Allow me to outline a potential design for creative-visioning space. The proposed faculty senate could choose a group of four faculty to become part of a creative-visioning team. Instead of having a four-four loading schedule, these faculty members would each teach two courses per semester (as to not drastically harm their respective departments) and the remaining loading all accumulate in this creative-visioning team. Their contracts would be extended one month in order to support the summer time that would be needed to jump-start the team's visioning. Two staff members would also be chosen for this team. An administrator would "visit" the group two or three times a semester to check-in and offer feedback but would not be a part of the team. Creative visioning is what the administrators should have been doing, so allow them the chance now to play catch-up and creatively vision the university out of the budgetary crisis while the creative-visioning team dreams without limits of the bottom line.

Although students are continually filtering in and out at EMU as they graduate roughly every four years, they must play an integral part of the creative visioning process. A major deficient factor of the prioritization process was the lack of sustained student voice representation with the steering committee. Similar to the faculty-staff creative visioning team, a small group of students (likely numbering between six and eight) in their third, fourth, or fifth years at EMU would meet several times a semester to "creatively vision" for the university. This team would continually rotate each year bringing in third-year students as fourth and fifth-year students graduate. They would meet at least twice a semester with the faculty/staff visioning team and be minimally compensated either through the work-study program or with course credit possibilities. Both the faculty/staff team and the student team would host university forums and conversations to elicit voices not represented on their teams and allow the university community the opportunity to be a part of the process.

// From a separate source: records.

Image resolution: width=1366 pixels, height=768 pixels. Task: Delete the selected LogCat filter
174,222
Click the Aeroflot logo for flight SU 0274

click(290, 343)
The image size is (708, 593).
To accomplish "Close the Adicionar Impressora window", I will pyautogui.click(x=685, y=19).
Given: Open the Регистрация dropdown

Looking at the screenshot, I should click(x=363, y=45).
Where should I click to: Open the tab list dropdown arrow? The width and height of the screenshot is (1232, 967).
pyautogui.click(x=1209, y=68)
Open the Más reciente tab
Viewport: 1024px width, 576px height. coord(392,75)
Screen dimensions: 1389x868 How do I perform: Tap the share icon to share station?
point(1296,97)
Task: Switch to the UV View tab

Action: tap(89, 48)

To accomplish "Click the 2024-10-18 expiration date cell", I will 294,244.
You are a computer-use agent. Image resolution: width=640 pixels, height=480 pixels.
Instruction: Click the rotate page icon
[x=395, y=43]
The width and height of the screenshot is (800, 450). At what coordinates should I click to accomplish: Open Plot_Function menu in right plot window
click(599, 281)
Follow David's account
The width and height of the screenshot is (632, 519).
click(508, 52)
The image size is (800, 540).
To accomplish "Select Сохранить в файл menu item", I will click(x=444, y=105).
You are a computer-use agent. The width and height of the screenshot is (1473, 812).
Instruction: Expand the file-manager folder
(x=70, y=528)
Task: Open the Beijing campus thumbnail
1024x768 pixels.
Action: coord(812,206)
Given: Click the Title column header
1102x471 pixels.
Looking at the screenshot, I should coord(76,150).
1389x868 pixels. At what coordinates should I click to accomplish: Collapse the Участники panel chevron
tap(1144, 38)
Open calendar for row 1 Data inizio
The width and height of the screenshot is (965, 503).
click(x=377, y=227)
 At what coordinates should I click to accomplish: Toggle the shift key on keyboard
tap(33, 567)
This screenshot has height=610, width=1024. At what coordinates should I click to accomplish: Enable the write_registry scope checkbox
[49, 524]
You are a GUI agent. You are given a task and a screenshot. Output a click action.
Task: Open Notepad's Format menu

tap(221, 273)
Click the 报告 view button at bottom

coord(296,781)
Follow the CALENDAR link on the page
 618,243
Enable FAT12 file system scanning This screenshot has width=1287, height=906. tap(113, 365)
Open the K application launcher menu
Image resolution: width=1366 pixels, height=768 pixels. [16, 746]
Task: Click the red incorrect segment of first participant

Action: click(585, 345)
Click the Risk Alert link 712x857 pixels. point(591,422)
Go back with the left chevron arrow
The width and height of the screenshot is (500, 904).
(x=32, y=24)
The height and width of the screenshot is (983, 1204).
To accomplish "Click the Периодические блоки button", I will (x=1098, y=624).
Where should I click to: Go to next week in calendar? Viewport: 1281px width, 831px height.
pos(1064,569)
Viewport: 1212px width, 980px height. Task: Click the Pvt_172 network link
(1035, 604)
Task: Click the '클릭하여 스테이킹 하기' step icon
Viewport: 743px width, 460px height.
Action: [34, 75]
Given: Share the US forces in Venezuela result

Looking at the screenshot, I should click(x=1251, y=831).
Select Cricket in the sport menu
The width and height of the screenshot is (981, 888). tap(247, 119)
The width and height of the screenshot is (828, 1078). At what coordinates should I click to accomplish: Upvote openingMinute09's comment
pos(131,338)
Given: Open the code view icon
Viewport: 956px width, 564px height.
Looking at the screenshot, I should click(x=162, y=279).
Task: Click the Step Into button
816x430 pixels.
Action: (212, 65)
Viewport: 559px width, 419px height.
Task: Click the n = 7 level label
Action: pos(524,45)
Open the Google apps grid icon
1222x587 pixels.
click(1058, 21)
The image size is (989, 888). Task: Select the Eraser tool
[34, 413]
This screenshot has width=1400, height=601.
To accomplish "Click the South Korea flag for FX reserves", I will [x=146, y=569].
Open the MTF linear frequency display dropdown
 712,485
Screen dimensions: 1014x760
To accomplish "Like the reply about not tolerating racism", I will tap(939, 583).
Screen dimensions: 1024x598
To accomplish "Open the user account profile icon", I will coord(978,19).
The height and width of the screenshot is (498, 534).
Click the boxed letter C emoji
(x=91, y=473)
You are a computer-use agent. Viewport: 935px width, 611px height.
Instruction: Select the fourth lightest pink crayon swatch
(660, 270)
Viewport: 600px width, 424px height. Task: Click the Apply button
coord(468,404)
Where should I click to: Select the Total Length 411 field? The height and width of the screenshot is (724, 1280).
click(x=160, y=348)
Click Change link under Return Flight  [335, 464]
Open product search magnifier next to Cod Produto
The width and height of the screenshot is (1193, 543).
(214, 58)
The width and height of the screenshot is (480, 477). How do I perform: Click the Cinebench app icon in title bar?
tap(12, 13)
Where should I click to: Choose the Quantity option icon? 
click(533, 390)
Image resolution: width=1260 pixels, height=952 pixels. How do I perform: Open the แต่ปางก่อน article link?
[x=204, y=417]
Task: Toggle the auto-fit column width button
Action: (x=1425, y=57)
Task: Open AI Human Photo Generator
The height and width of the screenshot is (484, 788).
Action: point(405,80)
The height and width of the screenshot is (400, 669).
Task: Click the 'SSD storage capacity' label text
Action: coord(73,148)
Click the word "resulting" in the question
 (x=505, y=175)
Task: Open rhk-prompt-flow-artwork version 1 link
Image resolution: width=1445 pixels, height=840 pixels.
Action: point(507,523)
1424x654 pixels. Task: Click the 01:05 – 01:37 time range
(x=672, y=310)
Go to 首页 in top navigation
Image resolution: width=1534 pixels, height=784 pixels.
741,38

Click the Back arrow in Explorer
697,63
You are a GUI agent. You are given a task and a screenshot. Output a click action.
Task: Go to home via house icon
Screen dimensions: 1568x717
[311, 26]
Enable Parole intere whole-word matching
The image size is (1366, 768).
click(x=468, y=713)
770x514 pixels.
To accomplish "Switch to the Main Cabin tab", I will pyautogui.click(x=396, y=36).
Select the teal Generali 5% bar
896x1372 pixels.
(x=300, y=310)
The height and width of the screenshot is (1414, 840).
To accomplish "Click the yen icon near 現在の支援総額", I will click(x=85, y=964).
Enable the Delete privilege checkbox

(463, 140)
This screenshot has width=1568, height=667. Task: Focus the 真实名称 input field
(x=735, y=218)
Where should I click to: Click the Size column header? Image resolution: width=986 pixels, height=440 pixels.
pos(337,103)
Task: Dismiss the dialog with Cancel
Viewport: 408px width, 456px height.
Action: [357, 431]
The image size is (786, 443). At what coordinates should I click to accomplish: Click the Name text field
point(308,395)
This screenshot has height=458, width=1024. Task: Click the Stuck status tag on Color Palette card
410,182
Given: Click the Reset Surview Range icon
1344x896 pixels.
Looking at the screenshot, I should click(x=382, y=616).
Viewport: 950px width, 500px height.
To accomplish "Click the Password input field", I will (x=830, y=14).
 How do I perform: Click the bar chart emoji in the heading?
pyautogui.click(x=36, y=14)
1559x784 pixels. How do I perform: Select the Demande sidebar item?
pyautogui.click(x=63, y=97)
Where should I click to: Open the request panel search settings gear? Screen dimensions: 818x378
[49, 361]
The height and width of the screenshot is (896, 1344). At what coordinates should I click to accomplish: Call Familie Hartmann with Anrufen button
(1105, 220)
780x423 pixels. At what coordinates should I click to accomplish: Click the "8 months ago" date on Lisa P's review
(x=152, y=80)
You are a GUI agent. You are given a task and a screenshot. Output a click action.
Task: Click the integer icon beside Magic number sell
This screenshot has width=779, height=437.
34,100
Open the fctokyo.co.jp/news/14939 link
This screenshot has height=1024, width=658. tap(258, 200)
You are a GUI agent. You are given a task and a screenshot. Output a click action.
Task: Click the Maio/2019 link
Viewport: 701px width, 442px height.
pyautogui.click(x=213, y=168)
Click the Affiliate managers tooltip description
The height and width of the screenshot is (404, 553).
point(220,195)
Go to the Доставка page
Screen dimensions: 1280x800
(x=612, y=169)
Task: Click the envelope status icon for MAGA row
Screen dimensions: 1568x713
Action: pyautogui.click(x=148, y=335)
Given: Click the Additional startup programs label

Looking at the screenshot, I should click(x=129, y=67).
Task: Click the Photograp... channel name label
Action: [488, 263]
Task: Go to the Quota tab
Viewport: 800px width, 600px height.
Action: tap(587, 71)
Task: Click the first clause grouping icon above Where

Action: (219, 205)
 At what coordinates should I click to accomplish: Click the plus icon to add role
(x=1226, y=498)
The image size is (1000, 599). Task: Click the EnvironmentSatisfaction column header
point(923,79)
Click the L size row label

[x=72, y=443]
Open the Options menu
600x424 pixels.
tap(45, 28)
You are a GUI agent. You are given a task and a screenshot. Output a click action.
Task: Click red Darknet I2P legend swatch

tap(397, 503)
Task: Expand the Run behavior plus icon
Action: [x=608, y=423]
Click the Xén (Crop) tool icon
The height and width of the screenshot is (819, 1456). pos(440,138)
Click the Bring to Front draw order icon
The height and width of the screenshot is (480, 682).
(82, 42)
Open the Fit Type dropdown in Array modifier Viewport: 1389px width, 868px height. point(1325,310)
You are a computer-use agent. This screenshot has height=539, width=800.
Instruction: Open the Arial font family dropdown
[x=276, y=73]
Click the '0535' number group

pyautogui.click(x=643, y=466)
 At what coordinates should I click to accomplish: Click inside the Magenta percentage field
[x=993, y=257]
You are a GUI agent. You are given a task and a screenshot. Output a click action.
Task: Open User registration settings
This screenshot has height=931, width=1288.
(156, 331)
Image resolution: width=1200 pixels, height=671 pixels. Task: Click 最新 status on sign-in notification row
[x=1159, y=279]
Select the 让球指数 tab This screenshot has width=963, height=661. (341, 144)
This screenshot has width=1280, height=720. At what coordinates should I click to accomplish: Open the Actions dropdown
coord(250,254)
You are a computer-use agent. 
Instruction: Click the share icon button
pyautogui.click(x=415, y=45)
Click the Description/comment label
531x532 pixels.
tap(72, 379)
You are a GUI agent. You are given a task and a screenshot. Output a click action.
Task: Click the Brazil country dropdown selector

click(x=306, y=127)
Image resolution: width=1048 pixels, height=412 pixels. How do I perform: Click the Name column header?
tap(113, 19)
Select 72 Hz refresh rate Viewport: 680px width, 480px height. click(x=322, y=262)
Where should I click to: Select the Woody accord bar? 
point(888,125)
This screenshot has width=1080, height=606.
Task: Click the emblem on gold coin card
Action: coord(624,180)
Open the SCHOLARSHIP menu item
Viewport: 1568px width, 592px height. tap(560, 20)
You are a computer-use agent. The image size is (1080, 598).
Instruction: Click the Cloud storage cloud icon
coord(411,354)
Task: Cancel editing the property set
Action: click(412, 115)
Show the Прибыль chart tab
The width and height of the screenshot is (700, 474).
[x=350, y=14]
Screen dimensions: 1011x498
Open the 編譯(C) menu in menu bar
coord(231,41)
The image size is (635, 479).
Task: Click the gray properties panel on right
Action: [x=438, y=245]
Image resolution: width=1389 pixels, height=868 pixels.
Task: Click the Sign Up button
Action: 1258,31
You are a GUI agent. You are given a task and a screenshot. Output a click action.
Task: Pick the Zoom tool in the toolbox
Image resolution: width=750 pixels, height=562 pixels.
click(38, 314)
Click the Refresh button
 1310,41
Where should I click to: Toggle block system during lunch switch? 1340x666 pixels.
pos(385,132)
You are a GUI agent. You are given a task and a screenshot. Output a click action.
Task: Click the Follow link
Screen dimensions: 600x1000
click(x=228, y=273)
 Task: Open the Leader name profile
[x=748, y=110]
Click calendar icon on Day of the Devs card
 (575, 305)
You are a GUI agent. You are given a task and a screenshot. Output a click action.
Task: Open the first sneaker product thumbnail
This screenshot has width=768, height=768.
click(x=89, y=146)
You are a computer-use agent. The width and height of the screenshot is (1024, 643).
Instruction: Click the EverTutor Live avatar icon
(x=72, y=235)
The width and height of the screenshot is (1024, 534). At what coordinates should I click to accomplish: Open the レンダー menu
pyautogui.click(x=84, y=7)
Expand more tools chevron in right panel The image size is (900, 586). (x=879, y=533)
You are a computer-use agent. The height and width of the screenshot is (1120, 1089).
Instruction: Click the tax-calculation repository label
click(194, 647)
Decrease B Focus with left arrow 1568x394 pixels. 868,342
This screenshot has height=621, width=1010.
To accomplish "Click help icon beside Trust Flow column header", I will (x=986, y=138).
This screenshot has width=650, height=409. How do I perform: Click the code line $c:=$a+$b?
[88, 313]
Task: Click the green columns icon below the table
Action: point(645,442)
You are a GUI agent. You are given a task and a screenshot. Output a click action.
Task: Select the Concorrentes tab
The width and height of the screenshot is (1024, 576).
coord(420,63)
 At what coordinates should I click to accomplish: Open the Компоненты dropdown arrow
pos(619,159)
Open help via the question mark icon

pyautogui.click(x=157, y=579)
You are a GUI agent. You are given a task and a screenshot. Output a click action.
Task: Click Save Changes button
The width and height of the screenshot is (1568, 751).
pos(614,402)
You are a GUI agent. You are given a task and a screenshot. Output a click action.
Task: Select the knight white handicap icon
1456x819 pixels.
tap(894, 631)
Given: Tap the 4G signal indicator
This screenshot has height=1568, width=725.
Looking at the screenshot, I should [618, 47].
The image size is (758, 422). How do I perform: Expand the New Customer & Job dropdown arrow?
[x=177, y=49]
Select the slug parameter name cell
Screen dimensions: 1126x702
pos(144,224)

What will be the end result? We don't know - it's an experiment, and that's the beauty of experiments. The university can decide to continue the teams, choose a different team, or discontinue the entire process after one year if the teams' visioning appear to be more damaging than helpful for the university. My hope would be that the team would continue throughout the future with a regular rotation of members. These individuals should ask the questions of each other and the university that we've all been wondering. What makes EMU distinctive? What does an Anabaptist-Mennonite university in the 21st century look like? What is the purpose of an education at EMU and are we achieving that? Who does EMU serve and how can we strengthen that/those connection(s)?

It must be wearisome for faculty and staff writing prioritization reports to see that what makes EMU distinctive is not the creativity involved in the university functions, but the distinctiveness of indistinctiveness. And I'm sure it must be a powerful headache for administration personnel to attempt to run a university with serious financial needs, a tenacious donor base, a radically divided constituency, and frustrated faculty and students with low morale. I refuse, however, to conclude this article with a critical, depressed, and frustrated voice because it would only have captured part of the truth. EMU has a distinctive education founded on a radical Christian faith tradition which fuels the world with bright, enthusiastic, purpose-driven, and compassionate-minded graduates. The professors that are here are here because they love the school, they have a priority for their faith, and they find worth in working with students. The administrators are here because of a deep-seated commitment to what the university stands for. With this great wealth of possibility, let's dream with hope and passion for what EMU can become. Somehow, we must find the creative in the consumer-driven rat race. As students we must challenge the unjust and praise the virtuous, and as a university we must discover and recommit to the fundamentals and decide to become what we can be, even if it means undergoing and implementing some radical imaginative creative-visioning.